*** Opening Records supplied ***
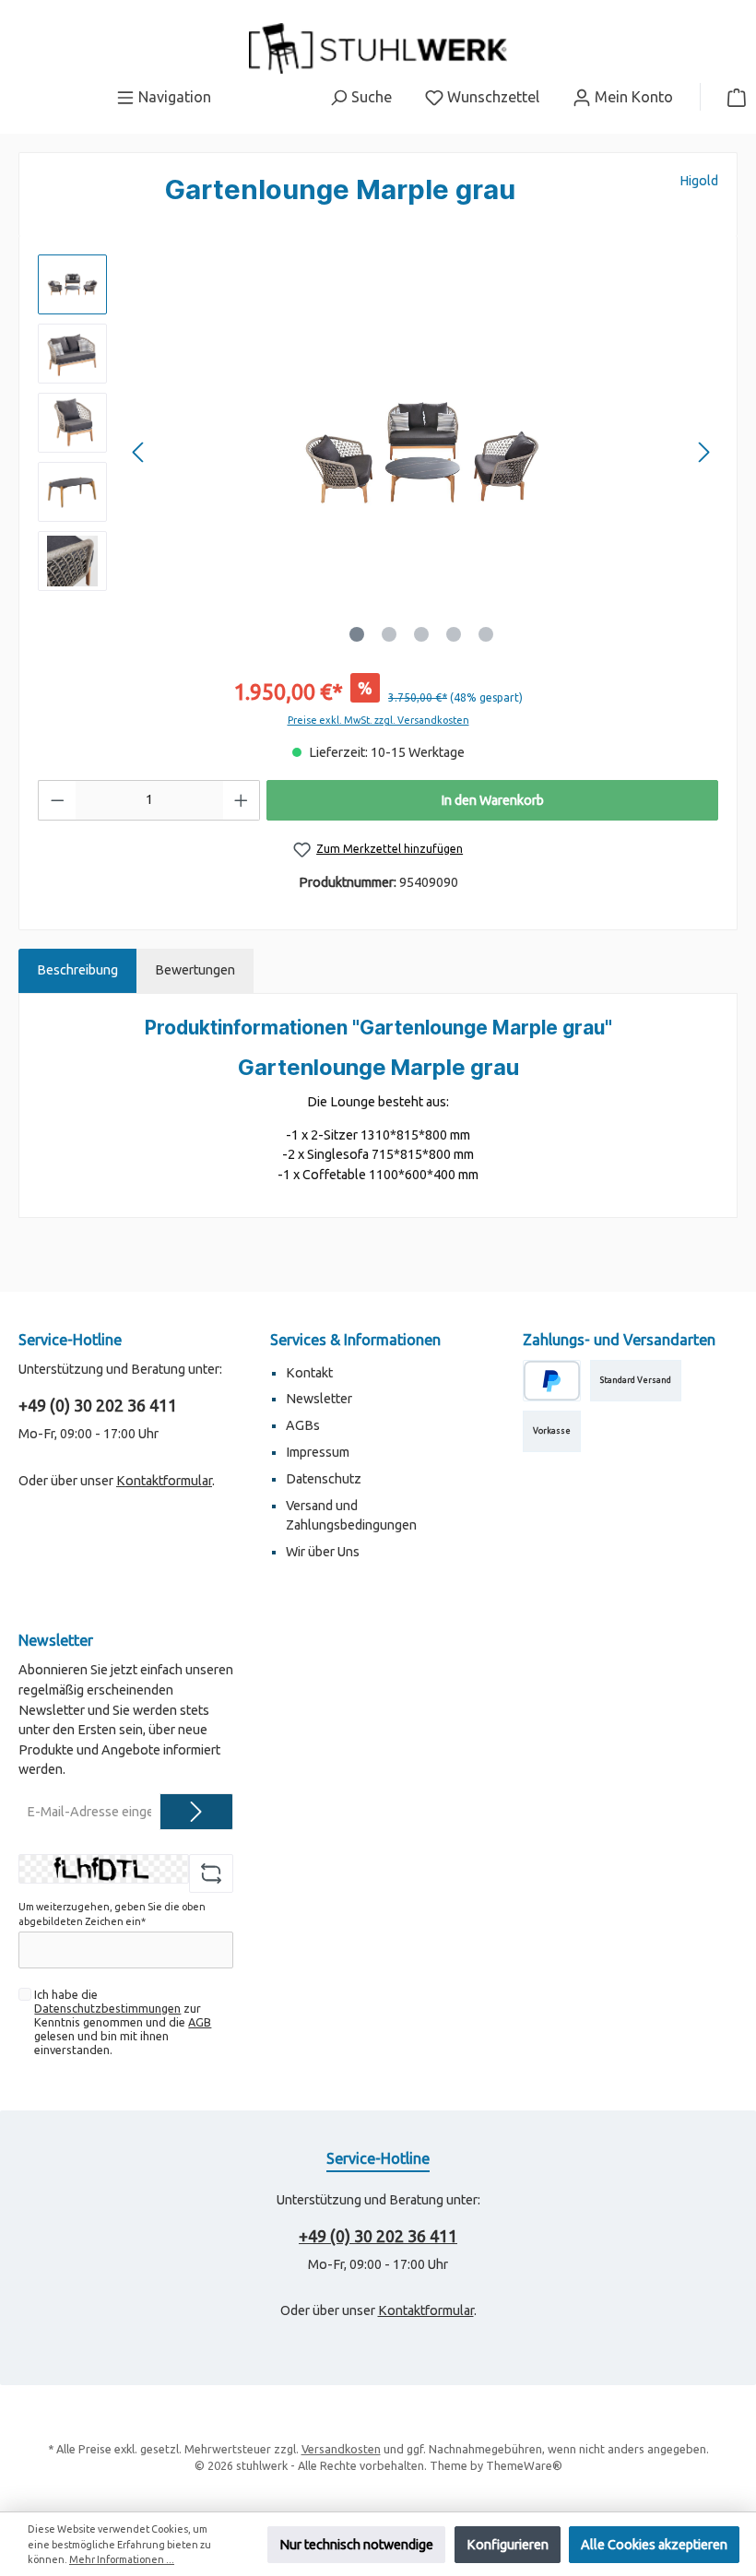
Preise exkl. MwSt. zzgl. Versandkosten (378, 720)
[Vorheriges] (139, 452)
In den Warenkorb (492, 800)
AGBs (303, 1425)
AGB (199, 2021)
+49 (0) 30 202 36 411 (97, 1405)
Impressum (317, 1452)
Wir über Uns (323, 1551)
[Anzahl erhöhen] (241, 800)
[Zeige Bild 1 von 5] (356, 634)
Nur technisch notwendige (356, 2544)
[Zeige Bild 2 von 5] (389, 634)
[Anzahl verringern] (57, 800)
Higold (698, 180)
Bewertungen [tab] (195, 970)
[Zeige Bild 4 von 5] (453, 634)
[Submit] (196, 1811)
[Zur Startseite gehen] (378, 48)
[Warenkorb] (731, 97)
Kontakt (309, 1372)
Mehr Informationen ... (121, 2559)
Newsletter (319, 1398)
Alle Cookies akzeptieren (654, 2544)
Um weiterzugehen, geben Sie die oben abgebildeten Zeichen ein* (112, 1914)
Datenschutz (323, 1478)
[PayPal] (552, 1380)
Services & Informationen (355, 1339)
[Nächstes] (703, 452)
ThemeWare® (524, 2465)
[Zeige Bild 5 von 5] (485, 634)
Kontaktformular (164, 1480)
*** Closing Records supplied ***
▶ _What you have to do_
Repeat exactly the lines from the line containing "Alle Cookies akzeptieren (654, 2544)" through the last line of the records above, including both, and nothing else.

▶ _Output_
Alle Cookies akzeptieren (654, 2544)
Um weiterzugehen, geben Sie die oben abgebildeten Zeichen ein* (112, 1914)
Datenschutz (323, 1478)
[PayPal] (552, 1380)
Services & Informationen (355, 1339)
[Nächstes] (703, 452)
ThemeWare® (524, 2465)
[Zeige Bild 5 von 5] (485, 634)
Kontaktformular (164, 1480)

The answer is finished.